Les tensions montent entre la République du Niger, dirigée par un conseil militaire depuis le coup d’État de 2023, et ses partenaires chinois du secteur pétrolier.
Deux lettres consultées par l’agence Reuters révèlent que le ministère nigérien du Pétrole a demandé le départ de plusieurs travailleurs chinois présents sur le territoire depuis plus de quatre ans. Une mesure qui pourrait affecter des dizaines d’employés et fragiliser la coopération énergétique entre les deux pays.
Vers un recentrage sur la main-d’œuvre locale
Dans un contexte régional où plusieurs pays d’Afrique de l’Ouest cherchent à reprendre le contrôle de leurs ressources naturelles, le Niger affiche clairement sa volonté d’augmenter la présence de personnel national dans les secteurs stratégiques. À l’image du Mali ou du Burkina Faso, Niamey impose de nouvelles conditions aux entreprises étrangères, notamment chinoises, actives dans l’extraction et le raffinage du pétrole.
Dans deux courriers datés des 20 et 21 mai 2025, le ministre du Pétrole, Sahabi Amadou, exige de la Société chinoise des pétroles CNPC et de sa filiale Soraz, chargée de la raffinerie de Zinder, de mettre fin aux contrats de certains expatriés, en particulier ceux ayant dépassé quatre années de présence continue dans le pays.
Des relations diplomatiques sous pression
Dans l’un des documents, le ministre nigérien refuse une rencontre sollicitée par le PDG de la compagnie chinoise, arguant d’un manque de respect des réglementations locales. Toutefois, dans une seconde lettre adressée à Soraz, il adoucit quelque peu sa position en évoquant une application au cas par cas, laissant une marge de manœuvre pour la présence de certains cadres jugés essentiels.

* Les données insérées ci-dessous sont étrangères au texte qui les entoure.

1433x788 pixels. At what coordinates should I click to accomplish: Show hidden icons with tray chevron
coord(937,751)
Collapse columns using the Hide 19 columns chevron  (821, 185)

De son côté, le ministère chinois des Affaires étrangères a réagi par la voix d’un porte-parole qui a défendu le bilan de la CNPC au Niger. Il a déclaré que « la Chine s’est toujours engagée sur une base de vérité, d’amitié et d’avantages partagés dans sa coopération avec l’Afrique », rappelant les contributions économiques et sociales de Pékin au développement nigérien.

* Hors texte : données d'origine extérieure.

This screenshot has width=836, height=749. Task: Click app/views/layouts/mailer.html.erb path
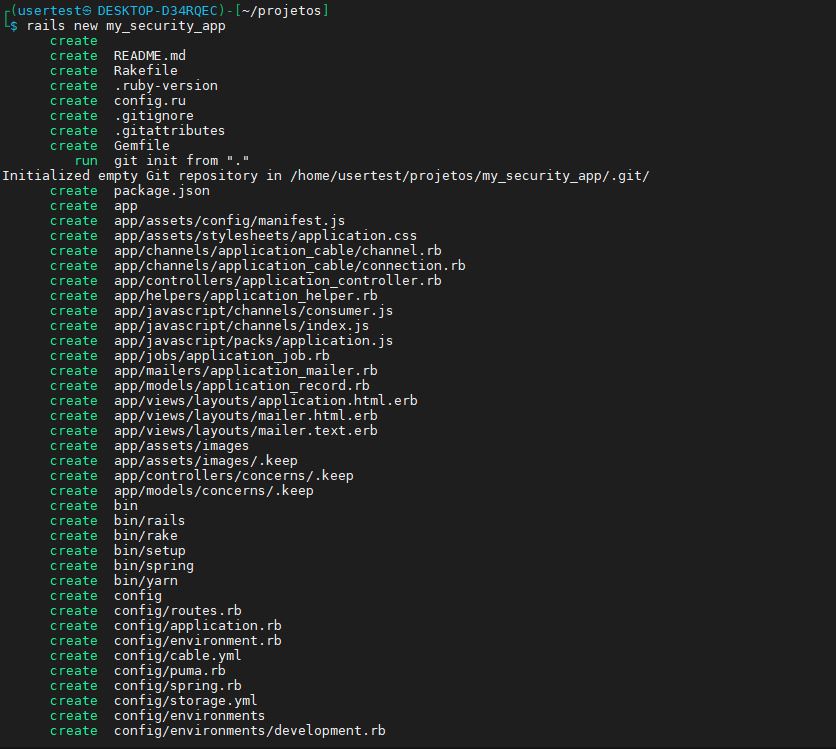pos(245,416)
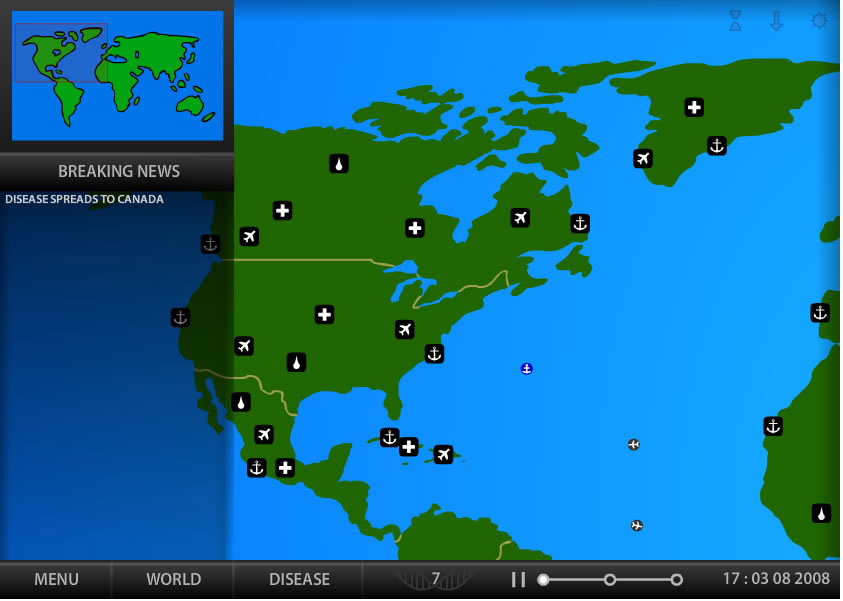Open the MENU from the bottom bar
The width and height of the screenshot is (843, 601).
tap(55, 580)
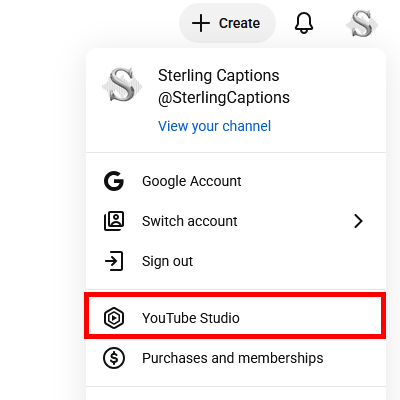Click the Sterling Captions profile picture in menu
The image size is (400, 400).
(122, 85)
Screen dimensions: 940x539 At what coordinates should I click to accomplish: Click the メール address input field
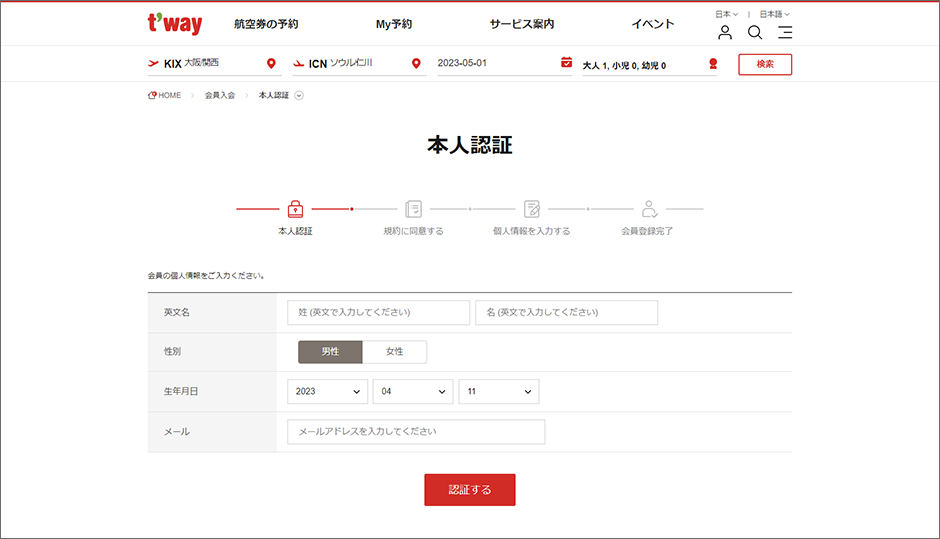click(x=416, y=432)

Un secteur pétrolier en pleine expansion
En dépit de ces tensions, le Niger continue d’afficher des performances remarquables dans le domaine énergétique. En 2024, le pays a exporté plus de 14 millions de tonnes de pétrole brut via le port de Sèmè-Kpodji au Bénin, selon les chiffres officiels.
Le revenu pétrolier du Niger a ainsi atteint 325 millions de dollars à la fin de l’année dernière, selon le ministre de l’Énergie, ce qui représente une source essentielle de devises pour un État enclavé et soumis à des sanctions internationales depuis la prise de pouvoir militaire.

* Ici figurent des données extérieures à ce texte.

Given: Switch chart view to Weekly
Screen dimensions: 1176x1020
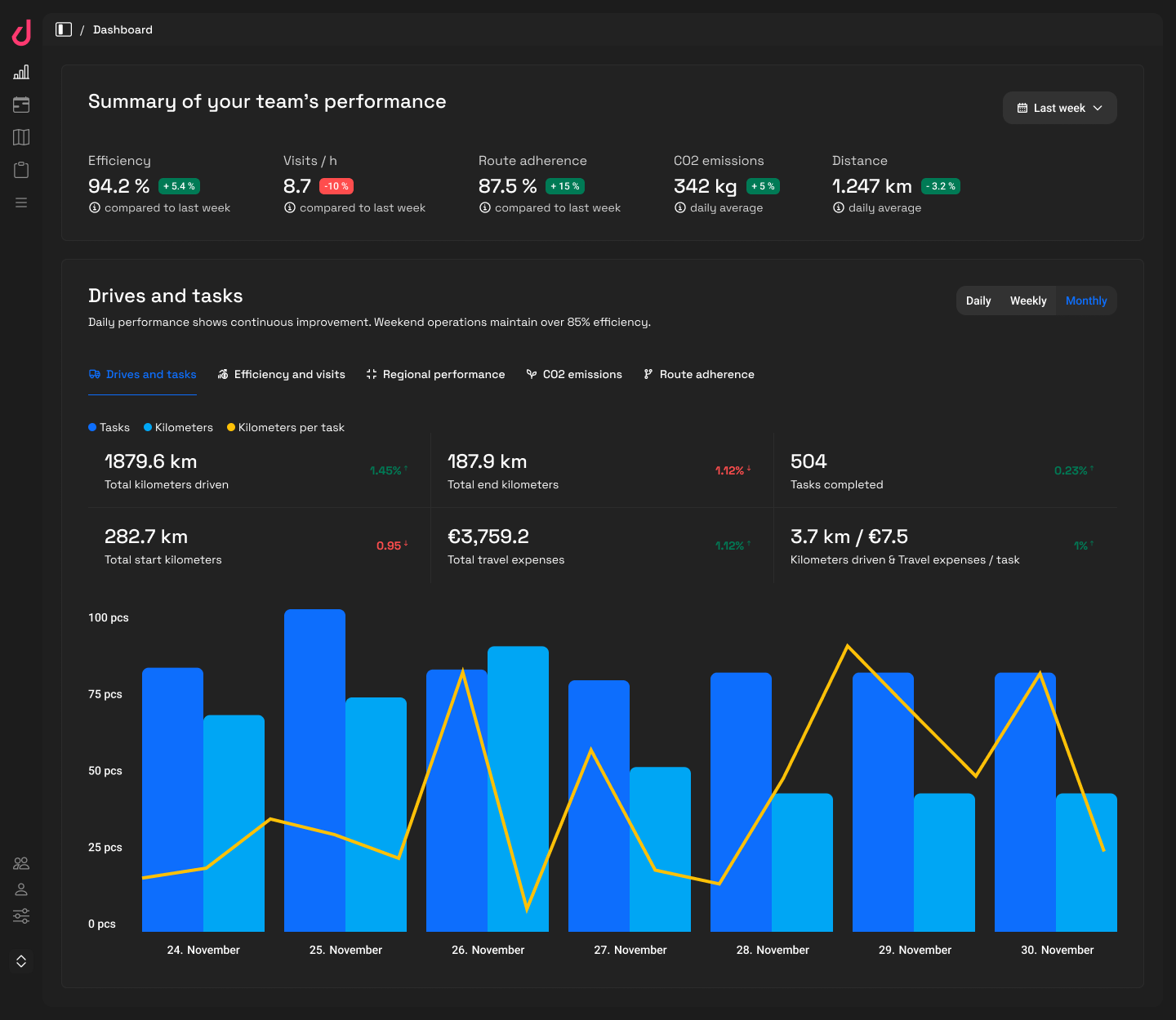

Ainsi, la décision du gouvernement nigérien de restreindre la présence de certains employés chinois dans ses installations pétrolières illustre un tournant stratégique. Sous l’égide de la junte, le Niger cherche à renforcer sa souveraineté économique, quitte à bousculer les équilibres diplomatiques.
Reste à savoir si la volonté de négociation évoquée par Pékin permettra d’éviter un bras de fer plus dur. Car si l’enjeu immédiat concerne quelques dizaines de contrats de travail, c’est la stabilité d’un partenariat énergétique clé pour le Niger — et une vitrine de l’influence chinoise en Afrique — qui est en jeu.